Samuel Braby, born in 1886 (possibly in Canada), went on to lead a somewhat exciting yet tragic life. When he was a young boy his father George Braby died and young Samuel was adopted by William Henry Brady Jr. and Jennie E. (Wilkinson) Braby, his uncle and aunt who lived in Wampum, Pennsylvania. George and William H. Brady Jr. were among the sixteen children of William H. and Marian (Witherspoon) Brady of Kingston, Canada, who had originally come to North America from England and Scotland respectively. Several of their children, including sons James and Benjamin, had moved to Wampum in the 1850’s.
Samuel’s adopted father William III was born in Canada in 1847, moved to the Wampum area when he was sixteen, worked in the coal mines in nearby Clinton for many years, was united in marriage in 1870, and started his own hardware store (Beaver Valley Supply Company) in Wampum in 1877. He was quite successful and later owned or co-owned a livery, a sandstone company, and a grocery store. He was the preeminent merchant of Wampum and also served eight years as the postmaster of the borough. Samuel, who attended school in Wampum, was probably raised in relative luxury at the family home on Clyde Street.

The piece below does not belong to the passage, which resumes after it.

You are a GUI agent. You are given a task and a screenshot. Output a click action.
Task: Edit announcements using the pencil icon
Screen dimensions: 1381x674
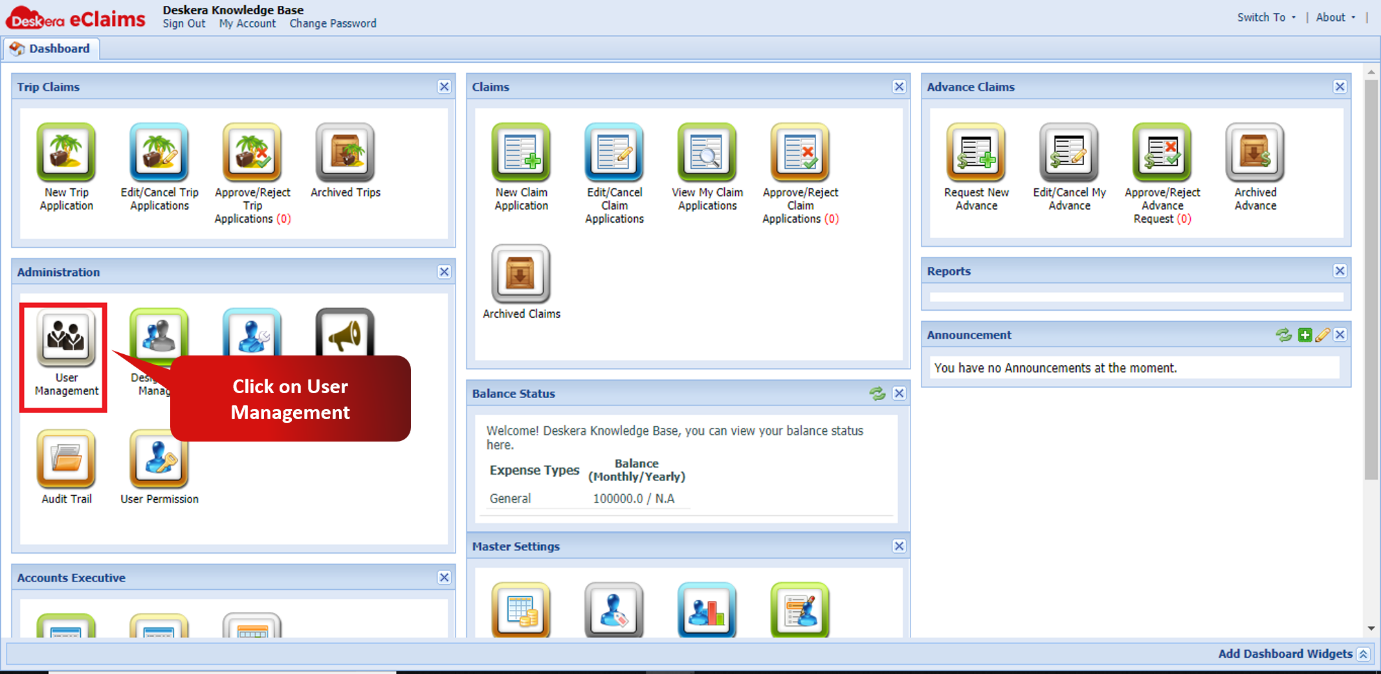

On Tuesday, August 7, 1894, when Samuel was eight years old, he caused a great sensation in Wampum when he disappeared. He was last seen in the afternoon walking to a friend’s house but never made it there. By the early evening several hundred people started a search of the village and surrounding areas, especially along the banks of the Beaver River. Later that evening he climbed down from a tree near his home where he had been perched for several hours. He had apparently watched the frantic search take place! I’m sure his family was not pleased with is antics, but they were nonetheless happy for his safe return.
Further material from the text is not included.